Synapomorphies of the Squamata
- Cranial kinesis - a high degree of
flexibility between the bones of the back of the skull, allowing relative
movements between them.
- Paired hemipenes (present in
all lepidosaurs) are fully eversible.
- Pleurodont dentition -
teeth set into the side of the inner surfaces of the jaws, and
periodically replaced.
- Loss of gastralia (ventral belly
ribs).
- Double-hooked fifth metatarsal,
functionally analagous to the mammalian heel.
- Further complexity to the mesotarsal
joint (in comparison to non-squamate lepidosaurs).

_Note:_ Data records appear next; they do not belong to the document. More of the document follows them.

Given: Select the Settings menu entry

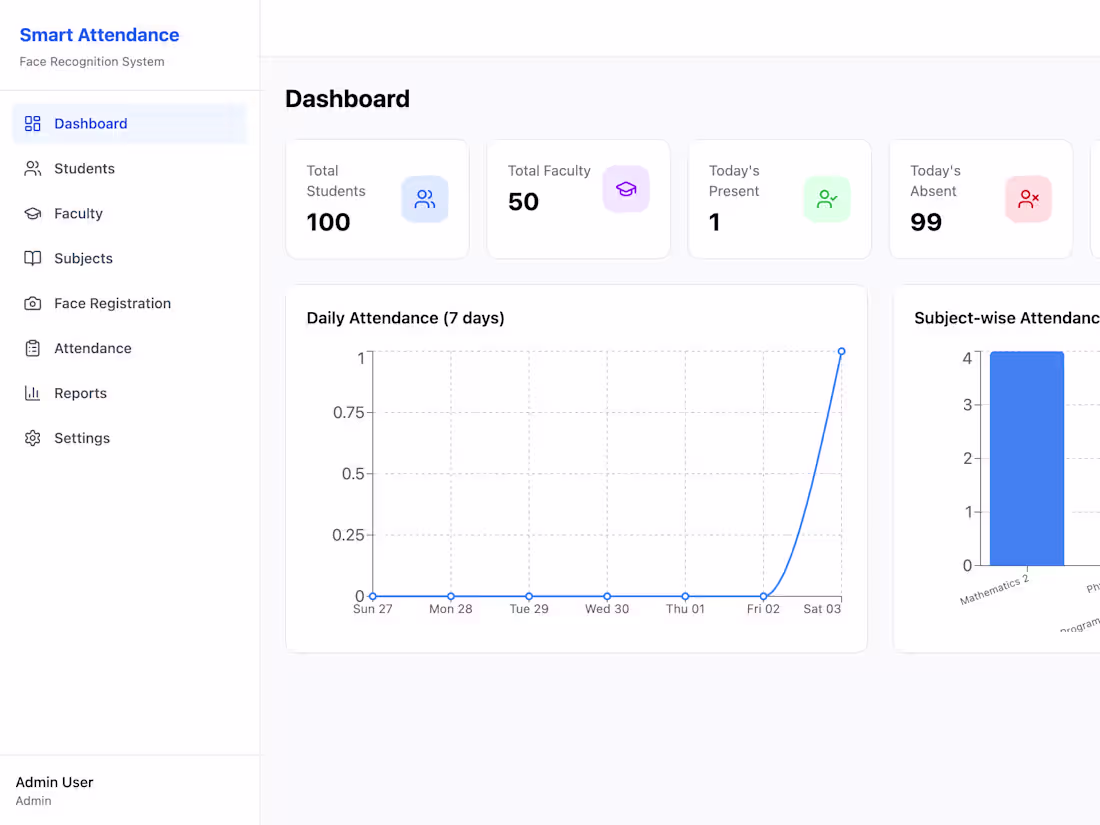Looking at the screenshot, I should point(130,438).
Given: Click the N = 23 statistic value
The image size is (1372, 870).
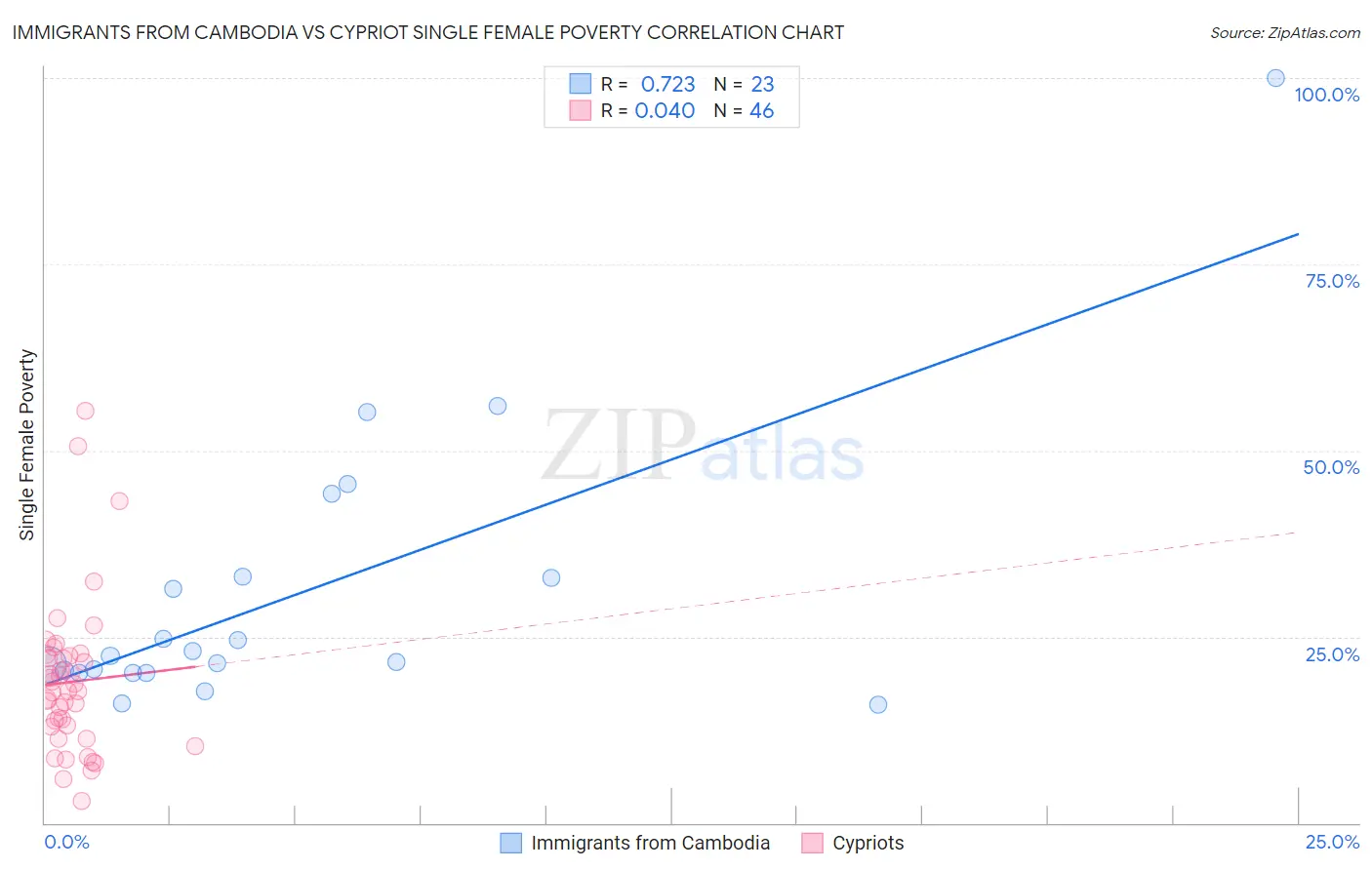Looking at the screenshot, I should 744,84.
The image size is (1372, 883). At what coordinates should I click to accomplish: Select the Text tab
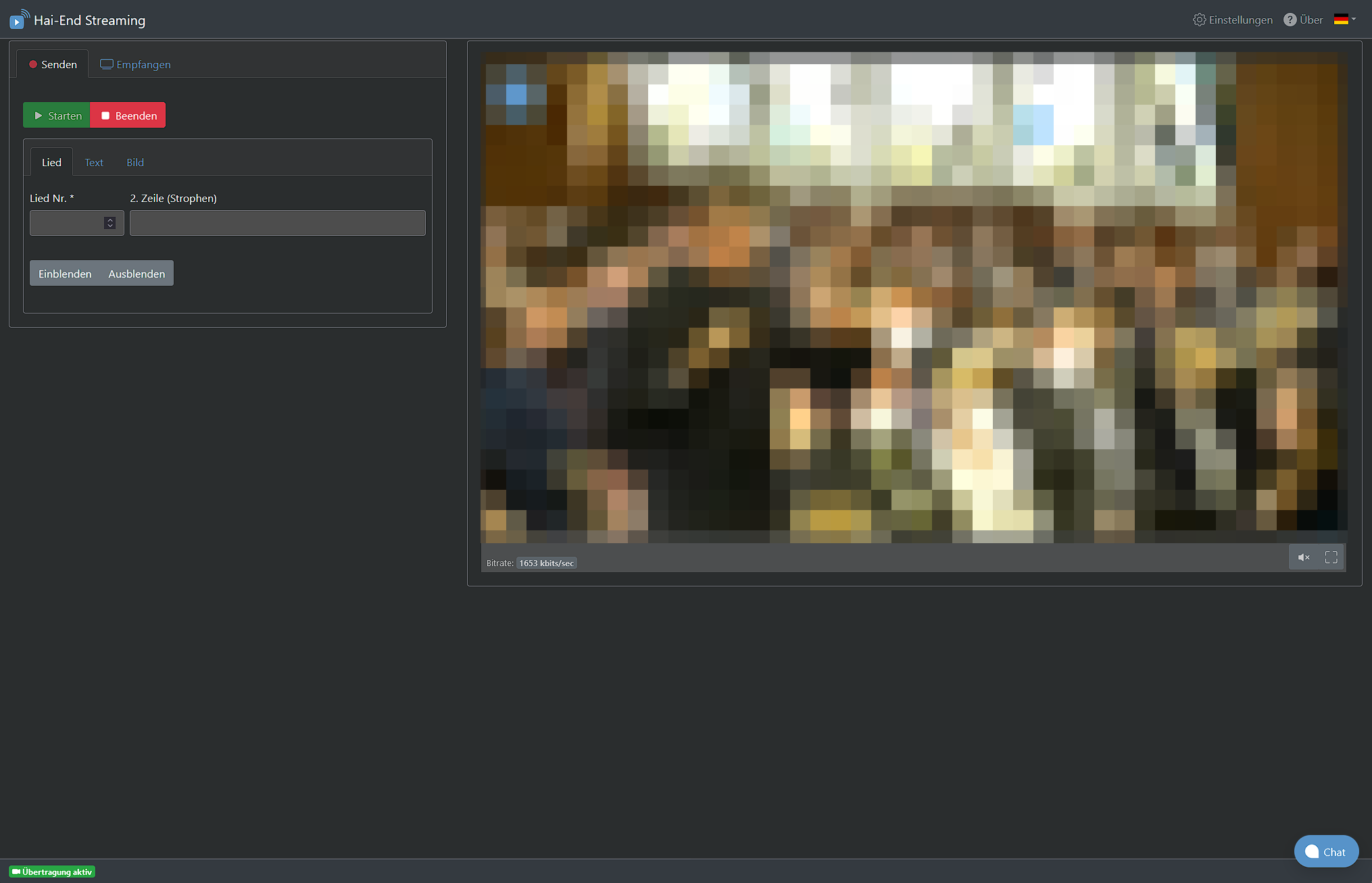[94, 162]
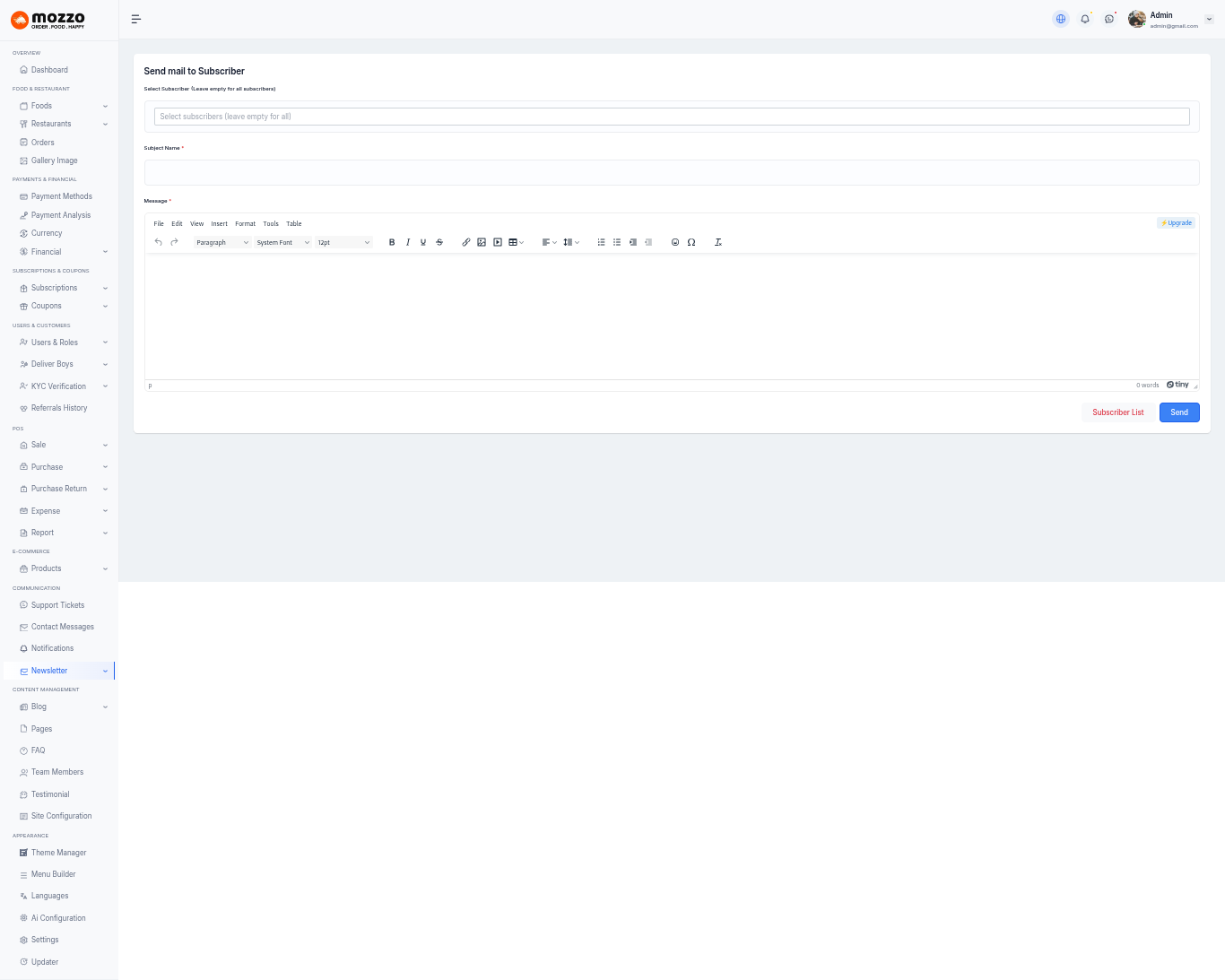Open the special character (omega) tool
Viewport: 1225px width, 980px height.
691,242
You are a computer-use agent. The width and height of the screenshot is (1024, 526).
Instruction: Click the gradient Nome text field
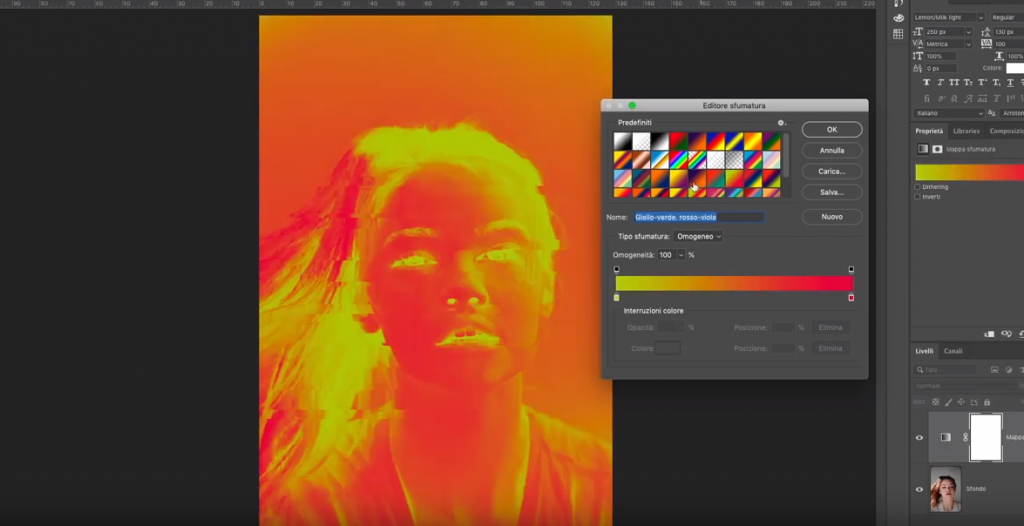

Phylogenetic relationships of the Squamata
Researchers in squamate phylogeny have
yet to reach a consensus on the evolutionary affinities of the group's
different lineages. Traditionally, the crown-group Squamata was divided into
Lacertilia (lizards and amphisbaenians) and Ophidia (snakes). Modern cladistic analysis,
however, has demonstrated that both snakes and amphisbaenians can be grouped
with certain lizards to the exclusion of other lizard groups (e.g. Estes et al. 1988), and thus the term 'lizard' is
not a natural grouping (i.e. not monophyletic). Therefore, formal terms like
Lacertilia should be avoided, as they are phylogenetically misleading. The term
lizard can be used informally to indicate any squamate that is not a snake or
amphisbaenian.
Studies based on cladistic analysis
of the morphological characteristics of both extant and
fossil taxa assert
that the primary split in the crown-group Squamata was between the Iguania and the Scleroglossa around 206 million years ago, at
the Triassic-Jurassic boundary. The Iguania contains the familiar iguanas and
chamaeleons, as well as the agamids, and its monophyly is
well supported. For more information see the Iguania page.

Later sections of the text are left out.